What Refrigerators and Lehman Brothers Have in Common
If banks aren’t lending to consumers, there’s no one to buy Ford (F) cars, General Electric (GE) refrigerators, and Apple (AAPL) iPhones that keep those companies in business. And if banks aren’t lending to other businesses, when companies like Starbucks (SBUX) need to replace its aging fleet of latte machines or Southwest Airlines (LUV) its aging fleet of 737s, they won’t be able to borrow the capital to do so.
What happened in the fall of 2008 is that banks stopped lending to other banks — part of this shadow banking system. The now-failed Lehman Brothers was then very dependent on the interbank lending market (known to bankers as the “repo market”) to fund its day-to-day operations. But as fears grew that the Wall Street titan was overexposed to defaulting mortgage debt, other banks stopped lending to it. As a direct result, Lehman Brothers went bankrupt.
Once that happened, not only did the other big banks stop lending to each other out of fear they might go bankrupt if they didn’t hang on to every last drop of capital, they stopped lending to consumers and businesses, as well, beginning the economic chain reaction described above.
This is the point where the Federal Reserve and Congress stepped in to bail out the banks: not only to ensure that those that made it through the crash had enough capital on their balance sheets to survive, but also to ensure they felt secure enough to begin lending to consumers, businesses, and each other again.
$67 Trillion and Counting
ReplyDeleteFrom 2002 to 2007, the size of the shadow banking system grew from $26 trillion in total global assets to $62 trillion. After a slight decline in 2008, the system began to grow again, leaving it at the $67 trillion mark it stands at today.
Since the crash, there’s been a vast amount of regulation aimed at addressing the shortfalls of the regular banking system — like Dodd-Frank and Basel III — but nothing to seriously curb the growth of the shadow banking system.
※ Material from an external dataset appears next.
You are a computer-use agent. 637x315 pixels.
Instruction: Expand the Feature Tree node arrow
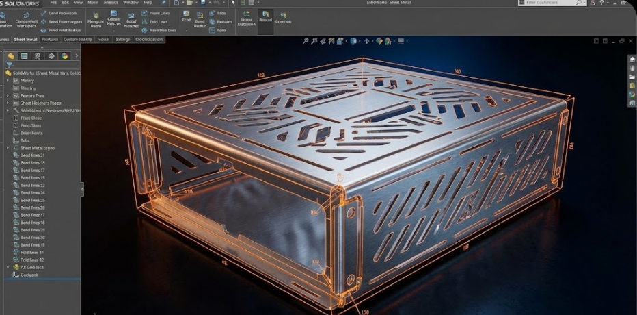coord(8,95)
Naturally, the Financial Stability Board is calling for increased regulatory oversight: “The FSB is of the view that the authorities’ approach to shadow banking has to be a targeted one … to ensure that shadow banking is subject to appropriate oversight and regulation to address bank-like risks to financial stability.” Whether or not that will actually happen remains to be seen.
Money may not make the world go around, but it definitely makes goods and services circle the globe, which keeps businesses running, people employed, and taxes flowing into government coffers for essential services. As the FSB report argues, the continued lack of regulation in the shadow banking system puts all of that at risk.